Collected data.
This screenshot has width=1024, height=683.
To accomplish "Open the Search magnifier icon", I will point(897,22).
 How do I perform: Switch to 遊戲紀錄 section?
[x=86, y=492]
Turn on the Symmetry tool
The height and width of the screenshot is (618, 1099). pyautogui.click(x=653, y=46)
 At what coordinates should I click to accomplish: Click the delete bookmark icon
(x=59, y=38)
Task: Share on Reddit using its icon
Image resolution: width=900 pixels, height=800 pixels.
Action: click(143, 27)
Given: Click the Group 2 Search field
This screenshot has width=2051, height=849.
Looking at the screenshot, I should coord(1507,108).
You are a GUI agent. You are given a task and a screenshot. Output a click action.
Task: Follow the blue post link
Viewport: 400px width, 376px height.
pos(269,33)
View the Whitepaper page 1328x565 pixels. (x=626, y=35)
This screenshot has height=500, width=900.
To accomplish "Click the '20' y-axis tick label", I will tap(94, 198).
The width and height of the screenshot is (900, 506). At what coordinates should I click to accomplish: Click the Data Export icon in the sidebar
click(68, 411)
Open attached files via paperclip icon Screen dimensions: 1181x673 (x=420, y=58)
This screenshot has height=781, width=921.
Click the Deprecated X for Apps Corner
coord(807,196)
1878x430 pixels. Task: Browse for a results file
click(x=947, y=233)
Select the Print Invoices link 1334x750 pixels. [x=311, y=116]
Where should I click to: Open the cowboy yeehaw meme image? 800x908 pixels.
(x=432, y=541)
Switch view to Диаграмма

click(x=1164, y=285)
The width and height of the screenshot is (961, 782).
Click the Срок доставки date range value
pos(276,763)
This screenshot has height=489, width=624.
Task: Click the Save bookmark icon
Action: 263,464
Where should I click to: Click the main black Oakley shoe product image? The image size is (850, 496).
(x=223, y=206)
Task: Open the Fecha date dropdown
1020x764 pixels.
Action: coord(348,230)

Work request. Both the first line of the data above and the line with "Task: Follow the blue post link" must be included; please return exactly those lines and the ones between them.

Task answer.
This screenshot has width=1024, height=683.
To accomplish "Open the Search magnifier icon", I will point(897,22).
 How do I perform: Switch to 遊戲紀錄 section?
[x=86, y=492]
Turn on the Symmetry tool
The height and width of the screenshot is (618, 1099). pyautogui.click(x=653, y=46)
 At what coordinates should I click to accomplish: Click the delete bookmark icon
(x=59, y=38)
Task: Share on Reddit using its icon
Image resolution: width=900 pixels, height=800 pixels.
Action: click(143, 27)
Given: Click the Group 2 Search field
This screenshot has width=2051, height=849.
Looking at the screenshot, I should coord(1507,108).
You are a GUI agent. You are given a task and a screenshot. Output a click action.
Task: Follow the blue post link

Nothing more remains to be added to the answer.